Question

A particle is suspended vertically from a point O by an inextensible massless spring of length $L$. A vertical line $AB$ is at a distance $L/8$ from O as shown. The object given a horizontal velocity $u$. At some point, its motion ceases to be circular and eventually the object passes through the line $AB$. At the instant of crossing $AB$, its velocity is horizontal. Find $u$.

Answer 1

Let the circular motion ceases at point $P$. At this point tension in the string vanishes. Let $v$ be the velocity at point $P$. Let $OP$ make angle $\theta$ with horizontal. Beyond $P$, the motion of the object is parabolic. The highest point of the parabolic path lies on $AB$. Obviously $PQ$ is equal to the half range of the projectile.
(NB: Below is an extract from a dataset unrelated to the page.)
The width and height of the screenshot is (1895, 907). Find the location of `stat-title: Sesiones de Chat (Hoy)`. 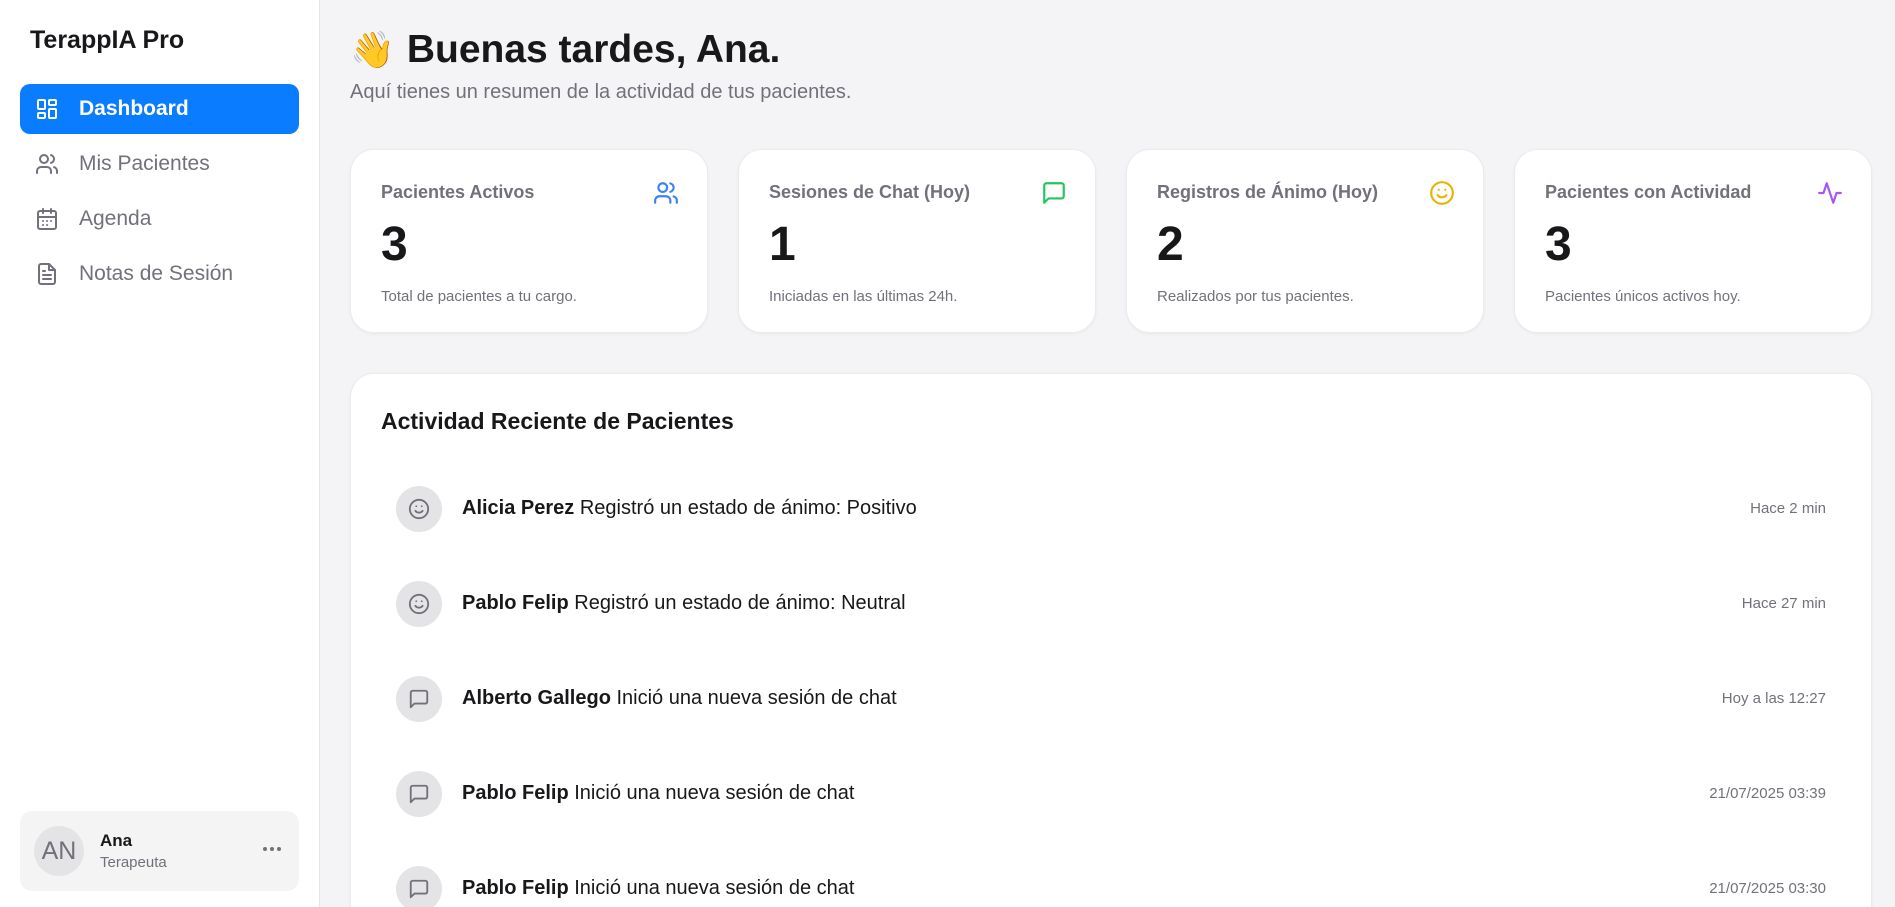

stat-title: Sesiones de Chat (Hoy) is located at coordinates (870, 192).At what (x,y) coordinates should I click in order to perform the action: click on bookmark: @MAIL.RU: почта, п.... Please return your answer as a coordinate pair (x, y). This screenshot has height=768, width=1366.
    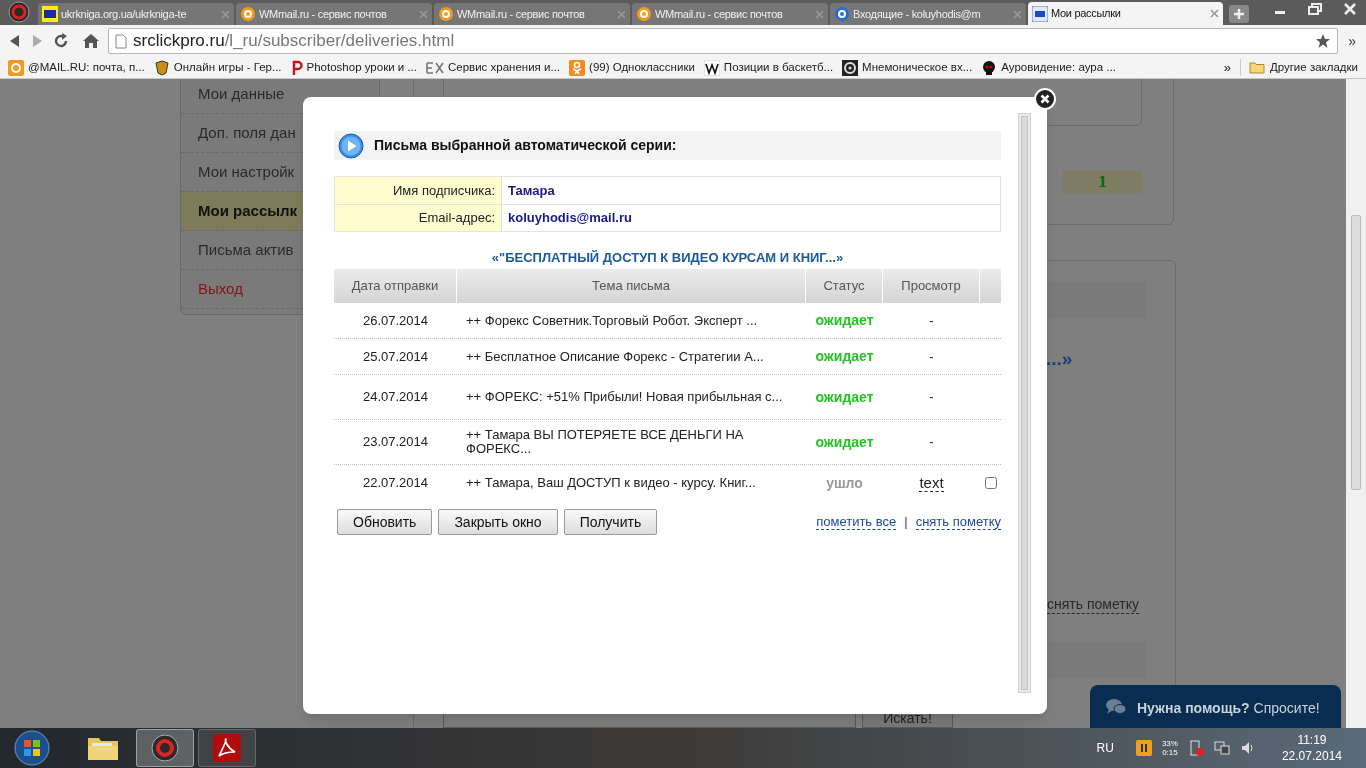
    Looking at the image, I should click on (76, 68).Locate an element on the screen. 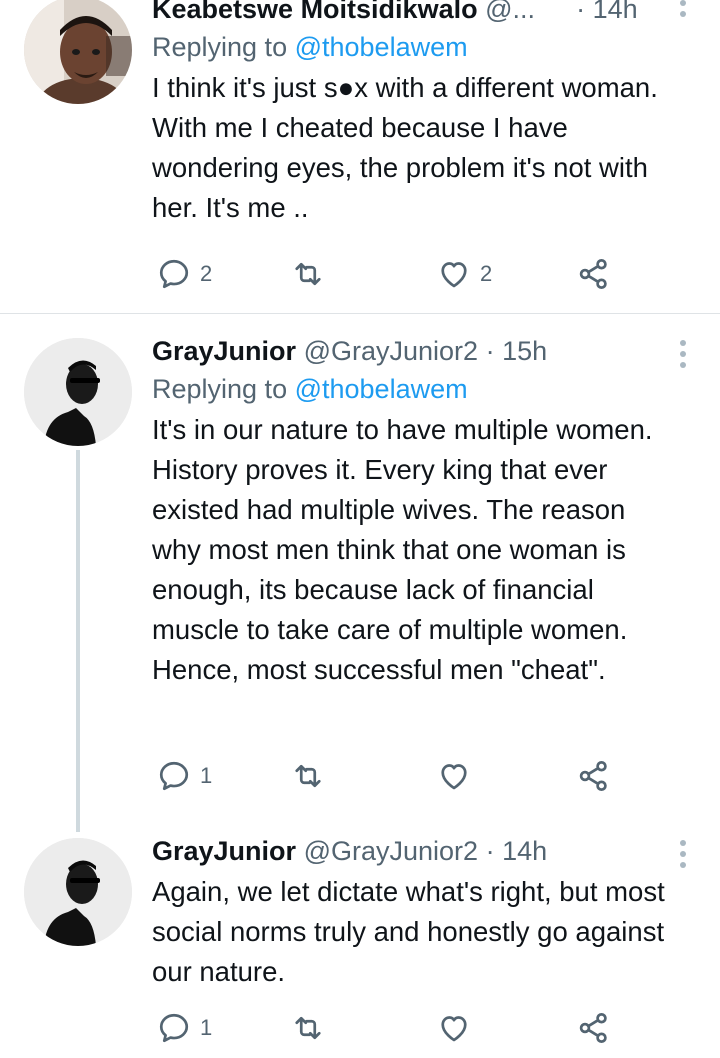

Equation of motion of the particle at point $P$

$mg\sin \theta +T=\frac{m{v}^2}{L}$

as $T=0$

$v^2=gh\sin \theta ....\left(1\right)$

Applying law of conservation of mechanical energy during the motion from the lowest point to $P$ we have $\frac{1}{2}m{u}^2-\frac{1}{2}m{v}^2=mg(L+L\sin \theta )$

$u^2=v^2+2gL(1+\sin \theta )$ [substituting value of $v^2$]

$u^2=gL\sin theta+2gL(1+\sin \theta )=gL(2+3\sin \theta ).....\left(ii\right)$

From the equation of projectile

Half range $=\frac{v^2\sin \theta \cos \theta }{g}$

From geometry $PQ=\frac{v^2\sin \theta \cos \theta }{g}=L\cos \theta -\frac{L}{8}$

$v^2=\frac{gL}{\sin \theta \cos \theta }(\cos \theta -\frac{1}{8}).....\left(iii\right)$

From eq (i) and (iii)

$gL\sin \theta =\frac{gL}{\sin \theta \cos \theta }(\cos \theta -\frac{1}{8})\to \cos \theta =\frac{1}{2}$

$\theta ={60}^{\circ }$

Substituting in eq. (ii)

$u^2=gL(2+\frac{3\sqrt{3}}{2})$

$u=\sqrt{gL(2+\frac{3\sqrt{3}}{2})}$.